Susan Louise Darnell (m. Dailey) (Darnell) - Nettie Dailey my ex husbands grandmother's history

Started by Susan Louise Darnell (m. Dailey) on Saturday, April 3, 2021

[Swayze, Leida, Dailey………….] Cite at geni.com. Manage of site Susan Louise Darnell and researcher/biographer.

Jeanette [aka Nettie] Dailey b. 1886 October 12th
Nettie Rundle Dailey. Parents: Mother: Euphemia Carolina Swayze
Father: Goodward Adams Leida. Married around 1878-79 Mr. and Mrs. Leida
Husband: Franklin Benjamin Dailey. b. July 24, 1883. From inference, he only finished high school.
Married about 1905.
They both worked several years then Nettie become pregnant at 27. She only had one child in her life. Franklin Leida Dailey was born on a Sunday in a hospita August 21st, 1916, Scranton, Pennsylvania. He would become Nils Leida Dailey’s father. FLD was dearly loved by Nettie and she saw to it that he was well taken care of.

Euphemia C. Swayze’s parent information is incomplete. Nettie thinks her grandparents on her mother’s side were German. I have a Hannah Albert Swayze as Netties grandmother in my notes and Wilson Swayze as her grandfather. Nettie said Wilson lived in New Jersey then in Pennsylvania. Some of my notes are not very good. I have a sentence that suggests Euphemia’s mother died before her daughter married. It’s a very unclear sentence. I was probably sitting with Nannie in Kent, Ohio and didn’t know how to control the interview and just wrote without going carefully or re-reading the notes to her. At any rate, I write now to remember Nannie to all my future relations and for our ancestral history. I just adored Nannie. Euphemia had sisters. Grandpa Iassac Leida on her father’s side was born in America but both his parents came from Germany, as Nettie recalls. She’s not that sure. At one time her grandparents lived in Centerville, New Jersey. Iassac kept his own farm and hotel. He ran both. People use to come through with their cattle and stay at his hotel. People use to come to Centerville where Nettie said she was born at 6:00 o’clock. She recalls she was born in the same house as her grandfather Iassac Leida. The town changed names to Knowlton then back to Centerville? Notes are fuzzy on this. At some point, Iassac Leida was Senator of New Jersey.

SOURCE EXCERPT ▸
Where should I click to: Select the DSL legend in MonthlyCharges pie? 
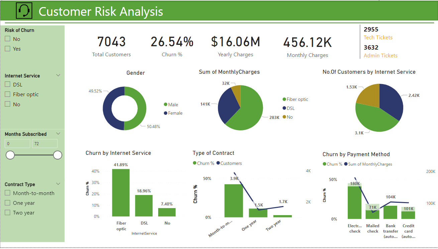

REQUIRED TASK A ▸ Translate the sentence "Iassac kept his own farm and hotel." from the family history of Nettie Dailey above into Spanish.
REQUIRED TASK B ▸ According to the family history of Nettie Dailey above, in what city and state was Franklin Leida Dailey born?

CORRECT OUTPUT A ▸ Iassac tenía su propia granja y su propio hotel.

CORRECT OUTPUT B ▸ Scranton, Pennsylvania.